The head of Australia’s leading education research body, the Australian Council for Educational Research (ACER), has questioned the effectiveness of teacher and school incentives as a school improvement strategy. ACER Chief Executive Geoff Masters said that there is little evidence that performance pay for teachers, financial incentives for schools, encouraging competition between schools and sanctions on schools that fail to improve are effective in delivering better student outcomes.
Writing in the journal Teacher, Masters said that the idea that financial incentives, sanctions and competition between schools could be used to improve school outcomes has had far-reaching influence on education policy in many countries in the last 15 years or more.
Examples of such initiatives include the No Child Left Behind legislation in the United States, which required schools to demonstrate that they were making adequate yearly progress and provided escalating negative consequences for schools that were unable to do this; the creation and publication of league tables of ‘value-added’ measures of school performance in England; proposals to introduce financial rewards for school improvement and performance pay tied to improved test results in Australia; and the encouragement of competition between schools under New Zealand’s Tomorrow’s Schools program.
However, Masters said, there are good reasons to question the effectiveness of these measures.
First, the countries that have been pursuing this strategy tend to be the countries that have experienced the greatest declines in student performance over the past decade.
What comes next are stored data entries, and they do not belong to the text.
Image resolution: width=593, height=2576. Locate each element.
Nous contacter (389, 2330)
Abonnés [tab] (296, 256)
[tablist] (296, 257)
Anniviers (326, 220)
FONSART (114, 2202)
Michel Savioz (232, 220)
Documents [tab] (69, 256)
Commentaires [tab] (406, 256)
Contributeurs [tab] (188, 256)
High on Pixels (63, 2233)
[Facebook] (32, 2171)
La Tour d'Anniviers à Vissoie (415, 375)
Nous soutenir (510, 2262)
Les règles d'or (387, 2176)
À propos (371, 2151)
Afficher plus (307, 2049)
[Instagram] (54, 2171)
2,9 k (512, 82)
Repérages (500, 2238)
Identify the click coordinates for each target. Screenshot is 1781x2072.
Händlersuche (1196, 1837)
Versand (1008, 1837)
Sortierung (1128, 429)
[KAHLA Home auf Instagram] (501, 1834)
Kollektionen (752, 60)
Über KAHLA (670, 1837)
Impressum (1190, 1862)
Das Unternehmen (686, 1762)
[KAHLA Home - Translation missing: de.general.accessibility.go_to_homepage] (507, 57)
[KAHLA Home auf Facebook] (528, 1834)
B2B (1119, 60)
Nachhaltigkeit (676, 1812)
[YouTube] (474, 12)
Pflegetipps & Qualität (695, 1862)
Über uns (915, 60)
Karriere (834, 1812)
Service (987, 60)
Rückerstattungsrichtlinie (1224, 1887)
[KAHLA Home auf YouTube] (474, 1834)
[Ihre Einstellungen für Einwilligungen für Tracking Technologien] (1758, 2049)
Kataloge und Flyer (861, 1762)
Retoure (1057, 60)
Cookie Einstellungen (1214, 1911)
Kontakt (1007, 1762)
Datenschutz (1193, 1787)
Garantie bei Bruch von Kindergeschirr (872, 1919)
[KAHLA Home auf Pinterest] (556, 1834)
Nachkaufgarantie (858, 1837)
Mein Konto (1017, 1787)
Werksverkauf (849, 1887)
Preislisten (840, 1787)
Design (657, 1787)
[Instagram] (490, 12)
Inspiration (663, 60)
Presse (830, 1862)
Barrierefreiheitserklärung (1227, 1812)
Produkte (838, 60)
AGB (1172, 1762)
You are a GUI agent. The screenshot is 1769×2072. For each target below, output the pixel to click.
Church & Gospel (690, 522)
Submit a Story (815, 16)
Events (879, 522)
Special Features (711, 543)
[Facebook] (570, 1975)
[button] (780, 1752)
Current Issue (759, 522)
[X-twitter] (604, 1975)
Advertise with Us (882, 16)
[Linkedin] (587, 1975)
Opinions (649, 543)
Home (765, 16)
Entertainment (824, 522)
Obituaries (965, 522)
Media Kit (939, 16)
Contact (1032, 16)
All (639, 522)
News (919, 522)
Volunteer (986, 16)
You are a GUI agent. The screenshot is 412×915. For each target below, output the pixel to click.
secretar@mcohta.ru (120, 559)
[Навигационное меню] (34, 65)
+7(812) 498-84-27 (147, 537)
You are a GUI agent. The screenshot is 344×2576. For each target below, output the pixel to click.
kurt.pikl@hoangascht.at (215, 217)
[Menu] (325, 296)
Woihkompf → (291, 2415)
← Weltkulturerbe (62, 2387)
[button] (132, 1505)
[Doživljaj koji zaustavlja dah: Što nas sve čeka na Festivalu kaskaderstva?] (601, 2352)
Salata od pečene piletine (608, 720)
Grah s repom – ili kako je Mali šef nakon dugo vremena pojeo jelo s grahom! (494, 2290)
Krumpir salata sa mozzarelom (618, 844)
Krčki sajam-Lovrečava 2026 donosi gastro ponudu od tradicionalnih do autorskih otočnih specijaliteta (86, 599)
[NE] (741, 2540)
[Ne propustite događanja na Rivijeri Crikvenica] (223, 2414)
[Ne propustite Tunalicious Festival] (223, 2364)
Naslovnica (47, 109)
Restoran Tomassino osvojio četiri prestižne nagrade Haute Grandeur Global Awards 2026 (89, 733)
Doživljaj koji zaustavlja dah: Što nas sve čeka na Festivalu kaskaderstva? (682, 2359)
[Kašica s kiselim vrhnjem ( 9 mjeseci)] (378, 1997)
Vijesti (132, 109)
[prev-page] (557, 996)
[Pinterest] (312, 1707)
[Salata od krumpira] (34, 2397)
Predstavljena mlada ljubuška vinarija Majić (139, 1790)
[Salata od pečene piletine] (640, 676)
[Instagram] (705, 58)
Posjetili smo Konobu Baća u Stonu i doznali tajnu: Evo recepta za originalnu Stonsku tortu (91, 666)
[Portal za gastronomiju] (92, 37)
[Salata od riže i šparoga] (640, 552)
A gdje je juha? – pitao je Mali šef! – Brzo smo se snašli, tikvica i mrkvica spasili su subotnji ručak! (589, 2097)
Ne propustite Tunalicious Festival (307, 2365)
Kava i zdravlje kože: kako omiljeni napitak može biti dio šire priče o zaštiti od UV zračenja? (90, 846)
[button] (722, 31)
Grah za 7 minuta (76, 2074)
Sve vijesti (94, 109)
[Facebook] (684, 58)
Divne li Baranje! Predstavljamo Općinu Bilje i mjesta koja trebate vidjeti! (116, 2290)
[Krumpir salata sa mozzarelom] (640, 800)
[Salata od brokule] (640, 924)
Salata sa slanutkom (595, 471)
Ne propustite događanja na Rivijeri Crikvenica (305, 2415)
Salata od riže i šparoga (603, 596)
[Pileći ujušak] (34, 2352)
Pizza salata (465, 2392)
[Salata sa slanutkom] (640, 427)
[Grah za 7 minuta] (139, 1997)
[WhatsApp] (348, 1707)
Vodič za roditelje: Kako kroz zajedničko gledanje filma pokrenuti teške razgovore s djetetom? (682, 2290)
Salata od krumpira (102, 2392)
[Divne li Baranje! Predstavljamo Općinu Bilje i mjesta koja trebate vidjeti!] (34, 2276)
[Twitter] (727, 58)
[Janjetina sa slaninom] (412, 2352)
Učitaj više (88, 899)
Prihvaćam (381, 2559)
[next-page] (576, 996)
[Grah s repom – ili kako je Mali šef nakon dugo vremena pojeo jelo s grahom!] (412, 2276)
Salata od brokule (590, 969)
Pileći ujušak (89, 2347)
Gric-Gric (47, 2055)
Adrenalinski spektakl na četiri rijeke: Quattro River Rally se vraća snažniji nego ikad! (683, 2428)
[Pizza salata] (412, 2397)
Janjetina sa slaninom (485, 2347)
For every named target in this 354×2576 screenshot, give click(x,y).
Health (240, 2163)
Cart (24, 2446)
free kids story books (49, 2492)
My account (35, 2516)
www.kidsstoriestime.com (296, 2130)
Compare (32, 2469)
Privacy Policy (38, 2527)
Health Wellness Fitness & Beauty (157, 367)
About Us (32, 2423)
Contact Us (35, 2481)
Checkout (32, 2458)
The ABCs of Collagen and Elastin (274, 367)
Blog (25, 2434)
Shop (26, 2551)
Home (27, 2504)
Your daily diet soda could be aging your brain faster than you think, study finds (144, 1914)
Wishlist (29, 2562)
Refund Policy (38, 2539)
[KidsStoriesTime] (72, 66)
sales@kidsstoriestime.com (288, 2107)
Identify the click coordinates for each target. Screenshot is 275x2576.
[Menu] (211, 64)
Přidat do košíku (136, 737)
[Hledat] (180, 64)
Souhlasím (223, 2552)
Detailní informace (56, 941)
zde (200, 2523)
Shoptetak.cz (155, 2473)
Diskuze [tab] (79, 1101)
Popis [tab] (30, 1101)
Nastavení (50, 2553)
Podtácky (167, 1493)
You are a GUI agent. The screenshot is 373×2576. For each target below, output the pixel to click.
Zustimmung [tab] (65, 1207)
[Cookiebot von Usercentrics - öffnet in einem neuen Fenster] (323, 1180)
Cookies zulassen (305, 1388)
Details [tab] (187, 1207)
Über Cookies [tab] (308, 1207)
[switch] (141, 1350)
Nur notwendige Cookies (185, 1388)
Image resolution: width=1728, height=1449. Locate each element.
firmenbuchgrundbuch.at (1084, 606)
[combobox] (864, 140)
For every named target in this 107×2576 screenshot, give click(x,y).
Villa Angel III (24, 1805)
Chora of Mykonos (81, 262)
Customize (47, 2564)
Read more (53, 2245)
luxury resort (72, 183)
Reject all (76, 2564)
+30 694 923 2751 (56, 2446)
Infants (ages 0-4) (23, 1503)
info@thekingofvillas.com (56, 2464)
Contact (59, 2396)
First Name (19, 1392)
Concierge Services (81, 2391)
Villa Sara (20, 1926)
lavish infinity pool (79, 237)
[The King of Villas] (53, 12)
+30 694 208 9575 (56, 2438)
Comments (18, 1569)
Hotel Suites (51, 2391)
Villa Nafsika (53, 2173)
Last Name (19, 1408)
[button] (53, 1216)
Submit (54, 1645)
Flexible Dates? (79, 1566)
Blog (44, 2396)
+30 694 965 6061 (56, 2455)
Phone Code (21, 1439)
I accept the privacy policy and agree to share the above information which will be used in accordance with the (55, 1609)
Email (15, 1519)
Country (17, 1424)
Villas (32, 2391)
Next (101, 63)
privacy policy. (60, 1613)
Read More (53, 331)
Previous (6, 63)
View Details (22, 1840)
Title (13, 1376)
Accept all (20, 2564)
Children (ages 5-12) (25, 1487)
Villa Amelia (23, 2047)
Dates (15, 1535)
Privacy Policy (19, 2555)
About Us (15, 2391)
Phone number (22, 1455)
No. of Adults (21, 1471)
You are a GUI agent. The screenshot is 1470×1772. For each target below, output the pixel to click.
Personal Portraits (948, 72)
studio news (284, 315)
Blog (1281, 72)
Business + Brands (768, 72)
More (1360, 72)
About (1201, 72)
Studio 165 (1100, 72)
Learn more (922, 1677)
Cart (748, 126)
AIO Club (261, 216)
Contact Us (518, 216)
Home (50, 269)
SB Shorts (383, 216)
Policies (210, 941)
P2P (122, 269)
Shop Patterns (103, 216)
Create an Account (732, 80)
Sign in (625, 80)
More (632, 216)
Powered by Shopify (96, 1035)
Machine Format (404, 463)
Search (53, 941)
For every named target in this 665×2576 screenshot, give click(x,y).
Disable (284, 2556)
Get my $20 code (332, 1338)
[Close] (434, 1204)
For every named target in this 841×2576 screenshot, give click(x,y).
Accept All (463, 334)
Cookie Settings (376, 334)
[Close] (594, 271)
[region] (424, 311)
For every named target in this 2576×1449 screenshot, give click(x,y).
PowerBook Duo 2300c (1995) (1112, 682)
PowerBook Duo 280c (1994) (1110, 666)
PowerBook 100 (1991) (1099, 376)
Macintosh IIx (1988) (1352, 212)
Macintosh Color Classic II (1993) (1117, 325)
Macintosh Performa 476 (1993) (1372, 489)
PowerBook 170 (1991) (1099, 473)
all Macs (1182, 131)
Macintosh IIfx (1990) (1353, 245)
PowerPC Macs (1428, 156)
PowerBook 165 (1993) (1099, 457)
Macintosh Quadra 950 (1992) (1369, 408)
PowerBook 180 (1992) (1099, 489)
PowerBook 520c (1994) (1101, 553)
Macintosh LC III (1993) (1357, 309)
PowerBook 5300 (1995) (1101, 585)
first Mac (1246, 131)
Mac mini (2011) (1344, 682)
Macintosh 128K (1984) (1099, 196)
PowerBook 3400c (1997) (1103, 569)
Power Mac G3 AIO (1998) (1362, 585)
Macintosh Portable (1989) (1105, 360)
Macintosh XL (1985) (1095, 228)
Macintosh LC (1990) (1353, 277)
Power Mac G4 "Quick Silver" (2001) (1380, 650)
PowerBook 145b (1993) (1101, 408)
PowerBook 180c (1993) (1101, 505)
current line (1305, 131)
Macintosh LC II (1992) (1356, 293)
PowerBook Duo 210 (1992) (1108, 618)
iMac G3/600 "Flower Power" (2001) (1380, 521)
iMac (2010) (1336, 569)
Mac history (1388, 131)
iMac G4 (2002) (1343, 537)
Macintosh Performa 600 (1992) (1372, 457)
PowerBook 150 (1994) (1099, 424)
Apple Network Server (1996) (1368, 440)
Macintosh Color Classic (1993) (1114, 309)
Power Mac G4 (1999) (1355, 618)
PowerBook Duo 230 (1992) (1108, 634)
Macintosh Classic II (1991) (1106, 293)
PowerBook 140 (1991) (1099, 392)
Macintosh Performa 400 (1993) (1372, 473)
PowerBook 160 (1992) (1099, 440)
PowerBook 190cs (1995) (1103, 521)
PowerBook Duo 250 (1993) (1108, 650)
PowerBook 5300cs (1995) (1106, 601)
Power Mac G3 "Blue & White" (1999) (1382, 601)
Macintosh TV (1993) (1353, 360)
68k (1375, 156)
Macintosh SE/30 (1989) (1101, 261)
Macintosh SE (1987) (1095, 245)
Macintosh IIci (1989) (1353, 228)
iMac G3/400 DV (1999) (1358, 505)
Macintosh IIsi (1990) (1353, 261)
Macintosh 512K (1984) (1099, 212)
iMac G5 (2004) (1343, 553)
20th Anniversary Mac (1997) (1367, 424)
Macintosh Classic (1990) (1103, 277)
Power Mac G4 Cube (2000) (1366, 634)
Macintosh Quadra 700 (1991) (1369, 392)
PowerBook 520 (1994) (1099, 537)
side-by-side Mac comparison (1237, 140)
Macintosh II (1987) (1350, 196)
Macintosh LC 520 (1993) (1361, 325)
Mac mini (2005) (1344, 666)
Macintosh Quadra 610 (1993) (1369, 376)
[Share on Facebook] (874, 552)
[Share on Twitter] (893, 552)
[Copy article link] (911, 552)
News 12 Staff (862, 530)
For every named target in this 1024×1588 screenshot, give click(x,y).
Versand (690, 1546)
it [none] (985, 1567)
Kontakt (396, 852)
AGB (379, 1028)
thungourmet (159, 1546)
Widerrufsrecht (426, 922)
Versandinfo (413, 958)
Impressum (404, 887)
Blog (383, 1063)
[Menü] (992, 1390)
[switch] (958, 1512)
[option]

Australia, New Zealand, UK, USA, and Sweden have all seen their school results decline despite the introduction of market-based policies. Masters wrote:
Although it’s not possible to attribute these declines to any specific education policy, it’s also hard to conclude that incentive schemes and new school accountability arrangements in these countries have had a positive impact on student performance.
Second, there is little compelling research evidence to support these policies. For example, research published by the US National Research Council and RAND Education shows that incentives for schools and teachers to improve student performance did not lead to increases in student achievement.
Masters also noted that as well as being of questionable effectiveness, incentive schemes often result in unintended and undesirable behaviours on the part of teachers and schools, ranging from the narrowing of the school curriculum, to withholding less able students from testing, to providing inappropriate assistance to students during tests.
Third, although incentives are popular in the world of business, there is growing evidence that financial rewards are not particularly effective there either and they are often counter-productive.
Masters concluded:
Whether in the form of pay-for-results, sanctions for not improving, or the threat of losing students to competitors, there is little evidence that current improvement incentives are delivering better student outcomes. To borrow a term from Michael Fullan, incentives appear to be among the many ‘wrong drivers’ of school improvement.
It is a conclusion that should be acknowledged and taken on board by the Federal and state/territory governments that have blindly put their faith in financial incentives and more competition to improve student outcomes. These policies have failed to improve student results but have generated greater inequity between rich and poor and greater social segregation between schools.